立春朝搾りに詰められた物語-酒蔵と酒屋の協働で生まれる日本酒-

酒は、物語で飲むものである。

「ピリッとした辛口の味わいは、イギリスのライフル銃マティーニ&ヘンリーを打ったときの衝撃のようだ」

これはカクテルの王様、マティーニの名前の由来の一つ(諸説あり)。王様というだけに逸話も沢山あって、「知ってる?マティーニってさ、」なんて言われると、逆三角形のグラスに注がれた一杯がいっそう美しく、そして特別に思えてくる(かもしれない)。
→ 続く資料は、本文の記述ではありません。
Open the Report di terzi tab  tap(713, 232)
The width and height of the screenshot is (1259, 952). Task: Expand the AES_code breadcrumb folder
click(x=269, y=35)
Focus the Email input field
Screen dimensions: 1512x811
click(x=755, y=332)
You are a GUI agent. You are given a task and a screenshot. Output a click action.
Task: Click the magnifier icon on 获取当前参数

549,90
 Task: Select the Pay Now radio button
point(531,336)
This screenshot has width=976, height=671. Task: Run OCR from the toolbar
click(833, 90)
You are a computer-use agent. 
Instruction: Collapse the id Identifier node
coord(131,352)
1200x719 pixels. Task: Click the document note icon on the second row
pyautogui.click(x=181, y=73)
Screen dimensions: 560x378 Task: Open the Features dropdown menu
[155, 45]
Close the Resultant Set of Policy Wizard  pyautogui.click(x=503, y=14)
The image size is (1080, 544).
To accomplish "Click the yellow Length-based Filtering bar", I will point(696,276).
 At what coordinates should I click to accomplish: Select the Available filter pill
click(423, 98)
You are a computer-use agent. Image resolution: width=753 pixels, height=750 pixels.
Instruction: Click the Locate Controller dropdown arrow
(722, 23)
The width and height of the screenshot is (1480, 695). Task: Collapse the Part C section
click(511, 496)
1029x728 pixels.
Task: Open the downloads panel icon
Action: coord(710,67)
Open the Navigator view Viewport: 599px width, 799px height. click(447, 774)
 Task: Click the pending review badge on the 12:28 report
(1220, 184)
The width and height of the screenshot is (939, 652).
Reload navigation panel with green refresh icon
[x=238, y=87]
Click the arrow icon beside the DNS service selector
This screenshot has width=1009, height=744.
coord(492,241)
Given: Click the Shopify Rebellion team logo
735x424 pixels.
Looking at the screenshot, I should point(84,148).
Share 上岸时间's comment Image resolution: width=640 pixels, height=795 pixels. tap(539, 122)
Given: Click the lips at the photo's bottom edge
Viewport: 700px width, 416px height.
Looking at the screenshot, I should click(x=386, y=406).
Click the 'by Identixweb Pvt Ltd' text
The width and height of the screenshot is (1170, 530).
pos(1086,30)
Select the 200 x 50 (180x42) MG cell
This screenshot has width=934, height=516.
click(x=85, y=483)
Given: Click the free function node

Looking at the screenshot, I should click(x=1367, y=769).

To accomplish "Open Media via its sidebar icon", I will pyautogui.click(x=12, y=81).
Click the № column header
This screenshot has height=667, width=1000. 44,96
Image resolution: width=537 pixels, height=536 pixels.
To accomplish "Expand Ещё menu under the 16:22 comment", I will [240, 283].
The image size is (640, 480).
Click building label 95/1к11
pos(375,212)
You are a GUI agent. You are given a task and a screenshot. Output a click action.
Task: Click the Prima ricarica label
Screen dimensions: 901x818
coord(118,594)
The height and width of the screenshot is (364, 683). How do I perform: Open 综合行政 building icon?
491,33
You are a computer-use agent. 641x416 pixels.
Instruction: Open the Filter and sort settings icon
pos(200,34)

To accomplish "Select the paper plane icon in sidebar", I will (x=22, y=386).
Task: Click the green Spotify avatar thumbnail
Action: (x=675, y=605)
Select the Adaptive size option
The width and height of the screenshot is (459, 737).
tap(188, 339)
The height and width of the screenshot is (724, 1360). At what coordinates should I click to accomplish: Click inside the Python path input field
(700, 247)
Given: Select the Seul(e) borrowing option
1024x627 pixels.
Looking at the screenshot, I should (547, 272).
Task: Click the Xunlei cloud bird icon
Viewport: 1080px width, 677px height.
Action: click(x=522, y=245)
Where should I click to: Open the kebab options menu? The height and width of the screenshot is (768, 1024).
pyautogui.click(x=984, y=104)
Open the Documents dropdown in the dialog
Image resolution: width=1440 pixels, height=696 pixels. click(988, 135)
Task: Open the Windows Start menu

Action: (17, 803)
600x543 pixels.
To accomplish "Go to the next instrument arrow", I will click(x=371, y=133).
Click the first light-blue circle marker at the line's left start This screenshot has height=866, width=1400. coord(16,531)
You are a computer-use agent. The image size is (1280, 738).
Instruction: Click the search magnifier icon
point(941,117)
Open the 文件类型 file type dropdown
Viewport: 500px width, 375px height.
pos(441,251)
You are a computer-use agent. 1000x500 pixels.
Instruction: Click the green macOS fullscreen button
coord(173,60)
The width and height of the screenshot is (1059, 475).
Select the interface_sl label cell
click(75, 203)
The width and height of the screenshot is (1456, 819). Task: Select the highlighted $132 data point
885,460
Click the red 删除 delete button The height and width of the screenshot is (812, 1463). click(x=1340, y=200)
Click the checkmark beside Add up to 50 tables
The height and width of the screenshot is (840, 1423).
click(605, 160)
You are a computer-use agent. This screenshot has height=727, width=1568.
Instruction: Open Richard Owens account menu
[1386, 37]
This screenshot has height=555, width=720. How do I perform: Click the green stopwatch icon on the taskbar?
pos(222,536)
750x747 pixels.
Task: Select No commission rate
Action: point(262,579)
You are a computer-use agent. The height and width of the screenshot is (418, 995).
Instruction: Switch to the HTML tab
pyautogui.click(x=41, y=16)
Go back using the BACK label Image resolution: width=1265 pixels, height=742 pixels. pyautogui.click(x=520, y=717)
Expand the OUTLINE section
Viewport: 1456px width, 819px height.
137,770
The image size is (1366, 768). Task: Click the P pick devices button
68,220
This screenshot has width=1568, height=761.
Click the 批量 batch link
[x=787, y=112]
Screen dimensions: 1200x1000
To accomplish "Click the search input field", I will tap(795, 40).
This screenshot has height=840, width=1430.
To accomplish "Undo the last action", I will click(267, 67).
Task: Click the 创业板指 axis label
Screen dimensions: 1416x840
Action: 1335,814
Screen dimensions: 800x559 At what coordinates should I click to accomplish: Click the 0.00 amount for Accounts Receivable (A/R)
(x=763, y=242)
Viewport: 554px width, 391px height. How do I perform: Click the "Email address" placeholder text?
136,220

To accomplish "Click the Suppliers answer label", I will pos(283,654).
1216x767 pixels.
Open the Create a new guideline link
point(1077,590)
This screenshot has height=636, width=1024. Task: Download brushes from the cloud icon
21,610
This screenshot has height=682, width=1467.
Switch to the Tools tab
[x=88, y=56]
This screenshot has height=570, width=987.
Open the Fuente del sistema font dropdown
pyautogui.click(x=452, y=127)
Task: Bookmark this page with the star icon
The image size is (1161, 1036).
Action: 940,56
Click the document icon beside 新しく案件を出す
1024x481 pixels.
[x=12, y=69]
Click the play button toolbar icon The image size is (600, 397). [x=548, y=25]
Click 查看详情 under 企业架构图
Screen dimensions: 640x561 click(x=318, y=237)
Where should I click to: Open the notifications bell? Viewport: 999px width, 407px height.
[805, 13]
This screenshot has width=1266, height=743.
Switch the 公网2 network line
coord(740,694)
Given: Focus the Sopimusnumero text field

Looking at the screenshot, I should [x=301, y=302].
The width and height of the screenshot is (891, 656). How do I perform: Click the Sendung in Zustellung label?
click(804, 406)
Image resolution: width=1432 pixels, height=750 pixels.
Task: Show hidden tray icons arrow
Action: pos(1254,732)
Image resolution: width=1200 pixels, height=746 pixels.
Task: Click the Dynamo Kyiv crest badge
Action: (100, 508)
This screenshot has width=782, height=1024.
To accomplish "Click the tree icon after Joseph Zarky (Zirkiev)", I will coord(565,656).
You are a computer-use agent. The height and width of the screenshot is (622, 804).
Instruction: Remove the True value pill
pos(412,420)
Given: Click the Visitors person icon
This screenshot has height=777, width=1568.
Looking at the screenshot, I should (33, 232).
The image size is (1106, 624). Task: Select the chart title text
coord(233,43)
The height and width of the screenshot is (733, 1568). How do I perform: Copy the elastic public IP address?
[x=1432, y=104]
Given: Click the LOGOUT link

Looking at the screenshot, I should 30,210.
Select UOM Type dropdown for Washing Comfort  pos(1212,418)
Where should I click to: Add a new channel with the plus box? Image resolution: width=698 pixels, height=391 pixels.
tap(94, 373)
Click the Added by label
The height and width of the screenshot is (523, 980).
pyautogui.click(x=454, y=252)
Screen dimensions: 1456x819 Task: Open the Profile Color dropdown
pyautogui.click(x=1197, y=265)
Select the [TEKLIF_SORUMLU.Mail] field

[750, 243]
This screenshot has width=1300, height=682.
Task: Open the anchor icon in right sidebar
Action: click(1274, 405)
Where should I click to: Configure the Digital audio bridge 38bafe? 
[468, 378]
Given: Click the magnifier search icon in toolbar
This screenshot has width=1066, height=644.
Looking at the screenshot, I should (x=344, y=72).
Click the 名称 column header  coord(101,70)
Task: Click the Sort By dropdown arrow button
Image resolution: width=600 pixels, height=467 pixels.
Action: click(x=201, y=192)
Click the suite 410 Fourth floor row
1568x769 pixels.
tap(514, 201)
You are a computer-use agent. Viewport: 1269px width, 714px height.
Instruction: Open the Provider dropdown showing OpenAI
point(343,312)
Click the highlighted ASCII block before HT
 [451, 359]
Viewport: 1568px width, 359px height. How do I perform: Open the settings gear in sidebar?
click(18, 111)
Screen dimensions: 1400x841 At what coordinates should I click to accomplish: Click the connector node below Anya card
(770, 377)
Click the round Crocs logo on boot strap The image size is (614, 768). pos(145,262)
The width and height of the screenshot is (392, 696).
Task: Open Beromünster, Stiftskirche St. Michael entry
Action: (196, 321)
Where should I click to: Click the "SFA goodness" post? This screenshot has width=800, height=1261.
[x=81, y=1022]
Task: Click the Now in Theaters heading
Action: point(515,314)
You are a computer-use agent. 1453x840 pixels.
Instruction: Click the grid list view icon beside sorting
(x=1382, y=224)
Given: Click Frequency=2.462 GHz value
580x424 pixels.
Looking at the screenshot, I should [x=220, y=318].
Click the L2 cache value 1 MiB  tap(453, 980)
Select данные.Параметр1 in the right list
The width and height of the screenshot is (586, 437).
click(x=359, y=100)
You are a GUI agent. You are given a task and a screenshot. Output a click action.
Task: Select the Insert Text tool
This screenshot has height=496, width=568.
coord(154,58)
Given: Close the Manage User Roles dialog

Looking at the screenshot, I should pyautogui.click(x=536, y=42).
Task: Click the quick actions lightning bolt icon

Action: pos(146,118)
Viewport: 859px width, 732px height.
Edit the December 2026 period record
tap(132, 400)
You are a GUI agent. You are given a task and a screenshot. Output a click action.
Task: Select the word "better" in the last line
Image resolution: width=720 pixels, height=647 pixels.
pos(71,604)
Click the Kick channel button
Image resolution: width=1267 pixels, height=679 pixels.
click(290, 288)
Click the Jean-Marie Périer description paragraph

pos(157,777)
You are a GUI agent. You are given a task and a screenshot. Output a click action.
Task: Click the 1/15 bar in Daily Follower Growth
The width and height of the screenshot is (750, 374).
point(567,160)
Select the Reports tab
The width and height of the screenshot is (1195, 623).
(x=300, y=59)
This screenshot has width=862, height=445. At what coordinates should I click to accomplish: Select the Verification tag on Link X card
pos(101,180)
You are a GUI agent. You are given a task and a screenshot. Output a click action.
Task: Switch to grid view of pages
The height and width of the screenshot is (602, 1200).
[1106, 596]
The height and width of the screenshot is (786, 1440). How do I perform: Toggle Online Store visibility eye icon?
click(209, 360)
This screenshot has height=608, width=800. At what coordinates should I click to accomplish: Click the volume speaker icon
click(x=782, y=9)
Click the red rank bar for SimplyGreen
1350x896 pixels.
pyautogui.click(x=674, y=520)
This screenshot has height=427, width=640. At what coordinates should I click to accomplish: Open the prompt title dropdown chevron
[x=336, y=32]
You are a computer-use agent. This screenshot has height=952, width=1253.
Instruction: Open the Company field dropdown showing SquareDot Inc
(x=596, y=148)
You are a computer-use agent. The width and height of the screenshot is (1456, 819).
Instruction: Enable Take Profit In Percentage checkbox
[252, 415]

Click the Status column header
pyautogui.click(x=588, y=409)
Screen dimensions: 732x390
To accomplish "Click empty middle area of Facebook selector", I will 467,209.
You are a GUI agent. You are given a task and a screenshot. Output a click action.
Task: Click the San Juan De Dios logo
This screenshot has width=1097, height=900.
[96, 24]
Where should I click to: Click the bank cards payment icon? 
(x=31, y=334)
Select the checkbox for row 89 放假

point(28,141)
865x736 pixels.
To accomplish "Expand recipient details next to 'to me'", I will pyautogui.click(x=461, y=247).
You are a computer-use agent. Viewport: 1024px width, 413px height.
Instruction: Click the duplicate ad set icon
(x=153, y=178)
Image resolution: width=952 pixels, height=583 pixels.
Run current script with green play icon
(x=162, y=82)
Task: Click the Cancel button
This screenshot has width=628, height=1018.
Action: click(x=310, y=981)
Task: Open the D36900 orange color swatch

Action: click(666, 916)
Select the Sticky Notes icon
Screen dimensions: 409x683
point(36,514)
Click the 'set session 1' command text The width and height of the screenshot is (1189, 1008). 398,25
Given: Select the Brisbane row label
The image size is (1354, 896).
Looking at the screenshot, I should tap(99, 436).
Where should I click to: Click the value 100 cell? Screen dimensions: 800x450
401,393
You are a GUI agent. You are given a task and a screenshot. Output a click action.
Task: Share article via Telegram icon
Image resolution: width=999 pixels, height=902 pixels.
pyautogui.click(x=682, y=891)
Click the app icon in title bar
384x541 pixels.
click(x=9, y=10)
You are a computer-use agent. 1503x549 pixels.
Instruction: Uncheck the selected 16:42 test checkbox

知識をちらつかせながら距離を探る男、受け止めつつも距離を保つ女。そんな古風なゲームもまた、いとをかし。

話を元に戻そう。生産者の顔が見えると、野菜や米が一段と美味しくなる。おふくろの味が旨いのは、味わいの向こうにいる母への想いがあるから。グラスやお皿の向こうにある物語が見え、想いを馳せるといっそう美味しくなる。しばしば日本酒も、物語で飲むのである。

2月4日は立春。寒さが最も厳しい頃だが、大寒を過ぎ、いよいよ春に向かう節気だ。この日は、日本酒における一大イベント「立春朝搾り」の日でもある。テレビなどでも取り上げられることがあるので、ご存知の方も多いかもしれない。

「良い酒を 佳い人に」

そんなスローガンのもと、全国約120の蔵元、約1,700の酒販店で組織された日本名門酒会の企画で始まった「祝い酒」のイベントだ。正月からひと月、また祝い酒なのだが、ひと手間もふた手間もかけられているのである。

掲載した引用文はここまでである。